:: SOURCE MATERIAL

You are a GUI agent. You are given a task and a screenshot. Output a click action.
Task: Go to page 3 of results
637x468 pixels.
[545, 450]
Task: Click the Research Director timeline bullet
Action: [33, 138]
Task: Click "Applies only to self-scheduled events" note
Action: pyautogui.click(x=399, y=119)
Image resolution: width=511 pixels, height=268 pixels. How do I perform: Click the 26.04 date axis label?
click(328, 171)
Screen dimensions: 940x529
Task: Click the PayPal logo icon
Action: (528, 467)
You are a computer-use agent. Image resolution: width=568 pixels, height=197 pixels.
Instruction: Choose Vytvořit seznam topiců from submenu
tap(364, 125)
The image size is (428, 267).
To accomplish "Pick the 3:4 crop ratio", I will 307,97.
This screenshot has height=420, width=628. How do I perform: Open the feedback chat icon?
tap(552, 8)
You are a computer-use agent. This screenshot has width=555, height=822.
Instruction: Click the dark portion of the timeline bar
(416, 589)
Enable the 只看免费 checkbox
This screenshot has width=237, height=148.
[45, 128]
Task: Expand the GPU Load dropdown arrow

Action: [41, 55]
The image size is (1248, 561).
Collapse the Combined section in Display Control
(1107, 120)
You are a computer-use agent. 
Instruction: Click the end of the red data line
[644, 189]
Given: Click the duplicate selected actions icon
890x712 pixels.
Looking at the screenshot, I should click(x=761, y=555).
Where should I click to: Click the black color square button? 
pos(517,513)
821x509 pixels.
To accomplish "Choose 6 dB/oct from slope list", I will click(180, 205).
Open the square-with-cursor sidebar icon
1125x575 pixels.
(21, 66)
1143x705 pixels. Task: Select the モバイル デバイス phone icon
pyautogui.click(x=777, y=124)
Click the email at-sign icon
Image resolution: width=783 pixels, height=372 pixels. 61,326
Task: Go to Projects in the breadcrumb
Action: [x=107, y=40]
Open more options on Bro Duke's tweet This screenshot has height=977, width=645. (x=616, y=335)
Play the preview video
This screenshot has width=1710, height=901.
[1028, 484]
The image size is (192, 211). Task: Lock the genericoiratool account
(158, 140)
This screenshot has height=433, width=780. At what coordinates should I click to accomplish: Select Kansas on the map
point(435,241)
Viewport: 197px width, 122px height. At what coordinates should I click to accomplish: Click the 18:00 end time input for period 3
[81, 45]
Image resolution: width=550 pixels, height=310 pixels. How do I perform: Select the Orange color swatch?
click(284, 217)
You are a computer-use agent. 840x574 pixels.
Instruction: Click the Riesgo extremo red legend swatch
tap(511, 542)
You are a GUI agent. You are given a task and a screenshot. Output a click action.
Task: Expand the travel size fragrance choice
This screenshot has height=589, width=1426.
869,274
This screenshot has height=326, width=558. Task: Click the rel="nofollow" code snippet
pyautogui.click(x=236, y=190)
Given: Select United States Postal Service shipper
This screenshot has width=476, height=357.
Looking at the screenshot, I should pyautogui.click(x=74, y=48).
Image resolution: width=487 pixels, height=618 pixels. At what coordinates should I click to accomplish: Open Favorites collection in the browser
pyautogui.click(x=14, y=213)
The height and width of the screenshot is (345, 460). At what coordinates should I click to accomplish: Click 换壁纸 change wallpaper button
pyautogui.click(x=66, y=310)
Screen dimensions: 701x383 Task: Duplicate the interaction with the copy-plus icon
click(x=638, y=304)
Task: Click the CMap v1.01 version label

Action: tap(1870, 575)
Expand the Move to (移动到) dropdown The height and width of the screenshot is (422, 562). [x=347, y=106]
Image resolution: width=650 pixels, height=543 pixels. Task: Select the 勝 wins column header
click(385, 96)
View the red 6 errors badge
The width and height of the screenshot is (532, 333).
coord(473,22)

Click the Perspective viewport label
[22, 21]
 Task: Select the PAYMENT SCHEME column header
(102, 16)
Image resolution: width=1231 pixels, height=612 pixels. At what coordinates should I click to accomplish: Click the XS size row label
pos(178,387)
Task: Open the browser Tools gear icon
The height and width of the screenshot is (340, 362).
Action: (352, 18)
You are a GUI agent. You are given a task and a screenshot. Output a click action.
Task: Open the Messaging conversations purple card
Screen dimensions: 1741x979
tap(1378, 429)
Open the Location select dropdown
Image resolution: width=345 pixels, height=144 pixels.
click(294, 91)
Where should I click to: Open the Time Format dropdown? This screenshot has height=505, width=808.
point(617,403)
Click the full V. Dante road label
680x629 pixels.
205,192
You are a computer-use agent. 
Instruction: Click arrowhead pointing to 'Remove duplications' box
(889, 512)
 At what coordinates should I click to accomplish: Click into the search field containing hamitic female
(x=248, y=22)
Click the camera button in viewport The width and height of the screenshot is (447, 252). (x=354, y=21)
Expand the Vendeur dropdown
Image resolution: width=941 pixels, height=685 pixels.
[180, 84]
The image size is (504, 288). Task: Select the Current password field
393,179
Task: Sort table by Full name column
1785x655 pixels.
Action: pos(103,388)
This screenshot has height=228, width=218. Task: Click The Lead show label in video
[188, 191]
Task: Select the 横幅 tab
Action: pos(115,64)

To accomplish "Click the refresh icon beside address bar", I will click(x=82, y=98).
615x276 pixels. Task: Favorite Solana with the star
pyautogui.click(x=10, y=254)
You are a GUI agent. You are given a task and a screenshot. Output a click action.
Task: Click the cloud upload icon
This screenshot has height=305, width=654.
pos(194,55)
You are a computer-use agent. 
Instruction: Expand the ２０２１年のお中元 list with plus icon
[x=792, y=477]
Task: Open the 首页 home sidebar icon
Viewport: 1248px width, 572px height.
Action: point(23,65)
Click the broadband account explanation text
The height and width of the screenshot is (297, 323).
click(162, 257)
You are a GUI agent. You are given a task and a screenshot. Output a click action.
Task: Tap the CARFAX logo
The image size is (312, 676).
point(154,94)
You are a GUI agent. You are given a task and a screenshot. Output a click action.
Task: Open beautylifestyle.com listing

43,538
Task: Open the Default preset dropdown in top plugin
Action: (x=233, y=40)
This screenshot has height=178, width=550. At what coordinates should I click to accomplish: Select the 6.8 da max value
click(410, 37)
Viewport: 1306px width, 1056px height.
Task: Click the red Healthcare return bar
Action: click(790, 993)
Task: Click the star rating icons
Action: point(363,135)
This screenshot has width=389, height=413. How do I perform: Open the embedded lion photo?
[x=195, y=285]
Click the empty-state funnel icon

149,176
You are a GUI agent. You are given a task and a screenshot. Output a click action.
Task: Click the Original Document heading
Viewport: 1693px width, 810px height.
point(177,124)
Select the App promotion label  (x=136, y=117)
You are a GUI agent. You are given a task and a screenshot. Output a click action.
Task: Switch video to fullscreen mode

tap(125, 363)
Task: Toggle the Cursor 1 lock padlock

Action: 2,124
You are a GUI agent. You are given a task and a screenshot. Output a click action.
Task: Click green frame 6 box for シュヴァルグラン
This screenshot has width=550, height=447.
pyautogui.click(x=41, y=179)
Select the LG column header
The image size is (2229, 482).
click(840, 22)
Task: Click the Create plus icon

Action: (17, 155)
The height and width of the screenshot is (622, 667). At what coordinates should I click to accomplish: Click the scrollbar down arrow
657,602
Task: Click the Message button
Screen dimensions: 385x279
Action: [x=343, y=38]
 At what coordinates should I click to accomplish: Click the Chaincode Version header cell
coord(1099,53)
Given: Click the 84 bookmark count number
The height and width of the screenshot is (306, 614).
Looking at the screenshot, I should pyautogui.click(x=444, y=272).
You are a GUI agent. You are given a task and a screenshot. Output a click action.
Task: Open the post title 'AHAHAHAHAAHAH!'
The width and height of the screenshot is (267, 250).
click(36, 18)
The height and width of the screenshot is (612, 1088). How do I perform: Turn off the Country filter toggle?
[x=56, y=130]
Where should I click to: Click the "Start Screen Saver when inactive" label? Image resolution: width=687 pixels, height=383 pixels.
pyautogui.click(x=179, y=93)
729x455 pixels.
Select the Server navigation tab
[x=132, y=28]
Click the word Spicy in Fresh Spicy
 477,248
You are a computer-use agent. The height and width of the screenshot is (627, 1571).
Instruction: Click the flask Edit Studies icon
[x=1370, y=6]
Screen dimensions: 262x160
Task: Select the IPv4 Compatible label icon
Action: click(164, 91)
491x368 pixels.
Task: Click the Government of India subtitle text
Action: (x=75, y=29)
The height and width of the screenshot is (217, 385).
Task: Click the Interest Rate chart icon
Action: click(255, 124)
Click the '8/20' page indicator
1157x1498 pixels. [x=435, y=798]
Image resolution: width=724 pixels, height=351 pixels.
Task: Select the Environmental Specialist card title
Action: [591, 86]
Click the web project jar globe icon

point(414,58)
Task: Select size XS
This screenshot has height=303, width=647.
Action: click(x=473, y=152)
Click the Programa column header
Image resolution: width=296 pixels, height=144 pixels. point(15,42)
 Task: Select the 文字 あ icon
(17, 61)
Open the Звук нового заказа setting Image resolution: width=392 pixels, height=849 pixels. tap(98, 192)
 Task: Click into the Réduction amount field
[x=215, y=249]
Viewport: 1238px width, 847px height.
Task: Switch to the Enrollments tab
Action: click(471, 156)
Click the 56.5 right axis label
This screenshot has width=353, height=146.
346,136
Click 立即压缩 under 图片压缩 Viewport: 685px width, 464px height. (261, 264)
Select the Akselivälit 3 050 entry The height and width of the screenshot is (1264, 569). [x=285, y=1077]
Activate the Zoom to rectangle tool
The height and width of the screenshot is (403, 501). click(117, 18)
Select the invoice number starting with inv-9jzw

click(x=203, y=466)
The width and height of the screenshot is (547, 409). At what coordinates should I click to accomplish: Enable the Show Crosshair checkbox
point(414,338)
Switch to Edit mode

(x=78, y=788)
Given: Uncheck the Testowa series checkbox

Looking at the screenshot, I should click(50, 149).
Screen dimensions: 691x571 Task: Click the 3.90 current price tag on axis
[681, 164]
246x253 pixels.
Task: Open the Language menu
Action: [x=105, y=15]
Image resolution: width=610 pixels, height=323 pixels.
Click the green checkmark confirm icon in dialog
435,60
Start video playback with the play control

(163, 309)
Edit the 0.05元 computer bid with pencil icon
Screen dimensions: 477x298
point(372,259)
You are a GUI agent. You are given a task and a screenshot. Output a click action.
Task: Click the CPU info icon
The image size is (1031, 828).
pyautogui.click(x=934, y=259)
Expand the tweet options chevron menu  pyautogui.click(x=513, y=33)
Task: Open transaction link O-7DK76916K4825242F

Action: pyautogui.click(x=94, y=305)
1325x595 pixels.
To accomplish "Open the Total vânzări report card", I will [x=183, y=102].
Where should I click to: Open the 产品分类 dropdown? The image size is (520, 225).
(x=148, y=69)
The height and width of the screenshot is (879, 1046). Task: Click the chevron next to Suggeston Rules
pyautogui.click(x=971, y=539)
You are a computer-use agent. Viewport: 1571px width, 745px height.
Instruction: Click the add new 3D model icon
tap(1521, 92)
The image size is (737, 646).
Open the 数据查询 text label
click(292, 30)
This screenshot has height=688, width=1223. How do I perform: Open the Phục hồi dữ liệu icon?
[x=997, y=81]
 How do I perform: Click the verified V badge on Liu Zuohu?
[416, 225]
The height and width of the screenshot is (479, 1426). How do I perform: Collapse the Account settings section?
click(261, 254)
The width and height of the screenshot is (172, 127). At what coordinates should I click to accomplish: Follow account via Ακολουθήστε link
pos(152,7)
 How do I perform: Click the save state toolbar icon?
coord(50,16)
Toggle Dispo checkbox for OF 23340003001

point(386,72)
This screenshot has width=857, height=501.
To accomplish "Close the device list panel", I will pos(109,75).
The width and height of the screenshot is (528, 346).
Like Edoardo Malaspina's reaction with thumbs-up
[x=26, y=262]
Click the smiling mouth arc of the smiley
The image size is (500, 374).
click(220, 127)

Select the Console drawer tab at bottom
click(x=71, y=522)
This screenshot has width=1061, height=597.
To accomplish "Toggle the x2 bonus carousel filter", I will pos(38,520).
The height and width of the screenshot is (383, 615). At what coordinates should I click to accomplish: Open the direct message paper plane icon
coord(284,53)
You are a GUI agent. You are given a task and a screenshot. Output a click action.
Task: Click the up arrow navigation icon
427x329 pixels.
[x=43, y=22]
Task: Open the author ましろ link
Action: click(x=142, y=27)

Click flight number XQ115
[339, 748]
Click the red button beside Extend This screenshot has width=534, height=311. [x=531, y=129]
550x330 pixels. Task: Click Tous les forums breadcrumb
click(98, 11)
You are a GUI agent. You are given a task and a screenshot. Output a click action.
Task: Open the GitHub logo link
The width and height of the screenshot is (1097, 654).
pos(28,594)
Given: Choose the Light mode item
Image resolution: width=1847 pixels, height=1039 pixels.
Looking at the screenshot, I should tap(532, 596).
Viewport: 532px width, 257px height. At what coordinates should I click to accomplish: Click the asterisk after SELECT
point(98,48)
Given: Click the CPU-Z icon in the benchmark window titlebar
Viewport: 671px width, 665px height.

::::

(TASK STATEMENT)
Go through the data above and copy each line that holds the word "beside".

(COMPLETED TASK)
To accomplish "Click the refresh icon beside address bar", I will click(x=82, y=98).
Click the red button beside Extend This screenshot has width=534, height=311. [x=531, y=129]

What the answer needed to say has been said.